The World Series this year brought baseball back. Two teams that hadn’t won it all in forever, (darn…mine didn’t win it!), excitement, time away from the day to day problems, the main topic of conversation at everyone’s watercooler, and enabled families to snuggle together in front of the tv to watch.
While walking the family dog, Buster, I passed this house whose dad deserves Dad of the Year. The boys didn’t understand the strike zone they saw on tv. They thought it was easier than it was. So dad helped them realize the precision pitchers have. He stopped parking his car in his garage, bought plywood to save the garage, and created a pitching zone for his zones. Night after night, with the weather in the chilly low 40’s, the kids are out there pulling dad with them to ‘practice their pitching.’ These are memories these kids will have forever.

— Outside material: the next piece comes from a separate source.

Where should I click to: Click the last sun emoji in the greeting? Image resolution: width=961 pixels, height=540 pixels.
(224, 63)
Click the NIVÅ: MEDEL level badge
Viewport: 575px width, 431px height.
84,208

THIS is what we sell. You can come up with smooth scripts, nagging comments, a buy now or you won’t get this offer anymore, but in the end, we sell memories. We sell experiences. We sell family moments. I bet if I still worked for our baseball team here, I could have gone up to dad and asked who he attended his first sporting event with. And I bet he would’ve told me his dad (generally the most answered), his uncle/grandfather or his family. And then he would tell me about his experience. And then I would ask him why he wouldn’t want to create that same memory with his sons. And that is how we sell.

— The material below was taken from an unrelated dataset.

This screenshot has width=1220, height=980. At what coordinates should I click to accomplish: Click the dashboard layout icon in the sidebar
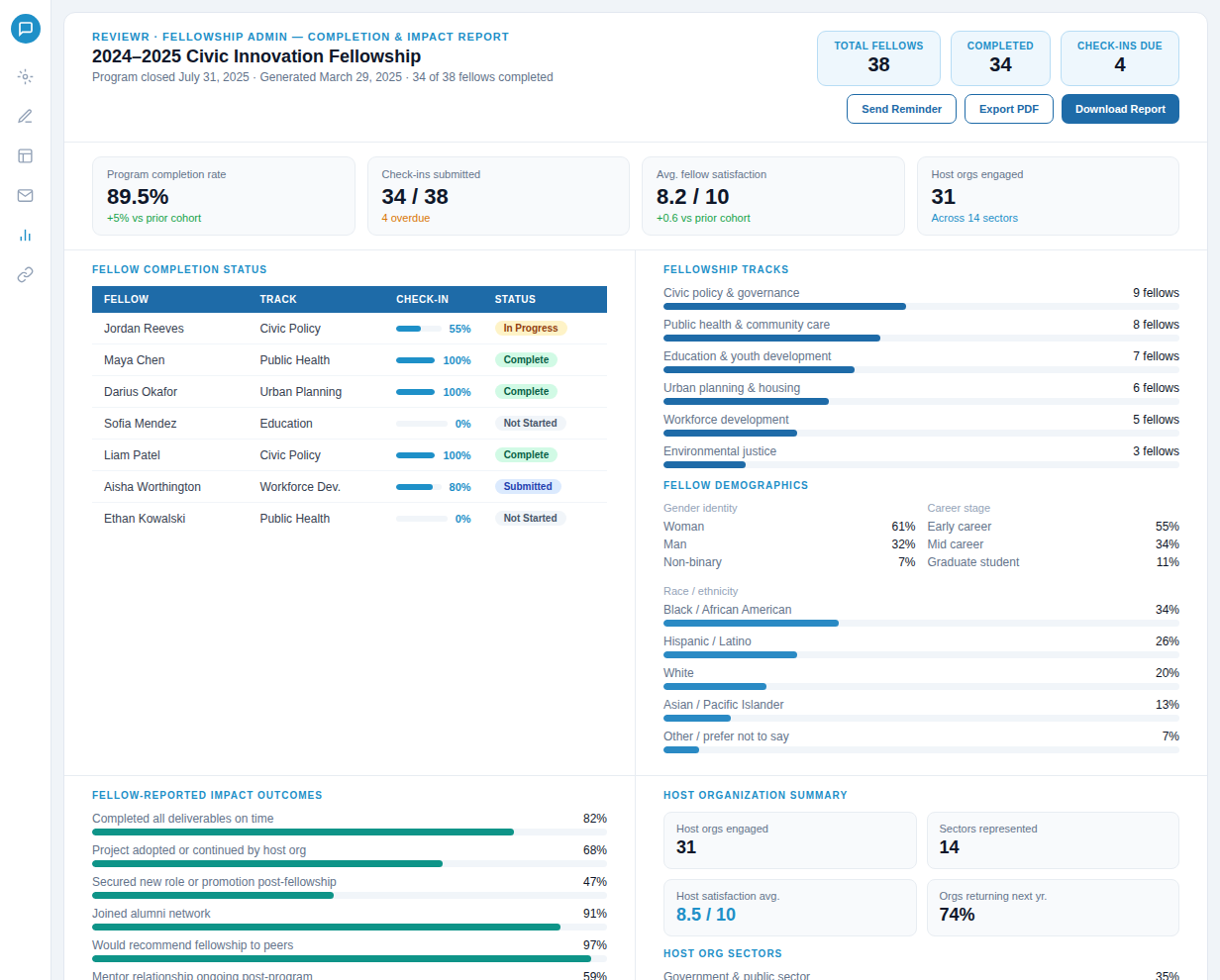[x=26, y=155]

Whether you are in sports or entertainment, we are selling an emotional bond. How can we bring that bond to light?
- Relate your story. Share it with them. Listen to theirs. This doesn’t matter if it’s business or individual. Think back to who YOU attended your first game with and your memories. Suggest ways to recreate it. Follow the stats together, make sure you have a hot dog/popcorn/ice cream together just as the memory, come early to watch warmups…whatever is special and was memorable to them, suggest it. If music or theater, what memories do they have of their first concert or first show? Music is the universal language…we can immerse ourselves as we close our eyes and feel another place, another time as we listen. Plays let us forget the whole outside world and for a while we are brought into someone else’s life.

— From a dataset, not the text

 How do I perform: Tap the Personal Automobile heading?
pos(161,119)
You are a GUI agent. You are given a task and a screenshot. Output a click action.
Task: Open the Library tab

- “The experience.” We say it…what does it mean? What would mean something to your potential season ticket holder? Learning how to bring in new business with your opportunity? How? How would they measure it? What would mean something to your group? An onfield/court experience? Meeting the President? If a women’s group, a meetup with some of the players wives/husbands to talk about life while spouse is on the road. Just think about what would enhance the game. Unfortunately, we are in a time when the game itself is the selling point for fewer people than we think. It’s what they will experience…not necessarily the giveaway or the on court/field ‘stuff’, but rather what will enable them to carry a memory away. In music and entertainment, it can be a pre-event wine and cheese mixer to a post show meetup with the cast or, in music world, you leave and just aren’t ready to be done with the show. I’ve had post show events in another room with music still going, items to sell, and drinks and light food available to keep the spirit moving and let them wind down. That was a winner!
- Know what matters to them. The more you get to know your client, be it group leader or season holder, the more you know what matters to them. Surprising them with a unique opportunity or gift goes much farther than the traditional seat visit and calls to ask ‘how they like their experience.’ Surprises say “I care”. I used to put a wrapped fresh red rose or a Thank You mylar balloon with a thank you note in every suite I rented. A simple surprise to say “I care.” Remembering something that is important to them says “Wow…I’m not just a purchase to them.” Knowing they are bringing someone who has a birthday and bringing a little gift or highlighting during the event says “I care and I listen. You are valuable to me.” But you can’t do that unless you build the strong relationship. Take time with your clients. Sales should never ever ever be a one and done.
People buy emotionally. We justify our purchase logically later. Our involvement in the memories, the experiences, and the moment is what attracts us to start with. Help bring those thoughts to the surface. Share the moment. Create the vision. Care. You will then have a client who purchases with anticipation, rather than ‘a deal.’ That anticipation is the emotion that keeps them coming back.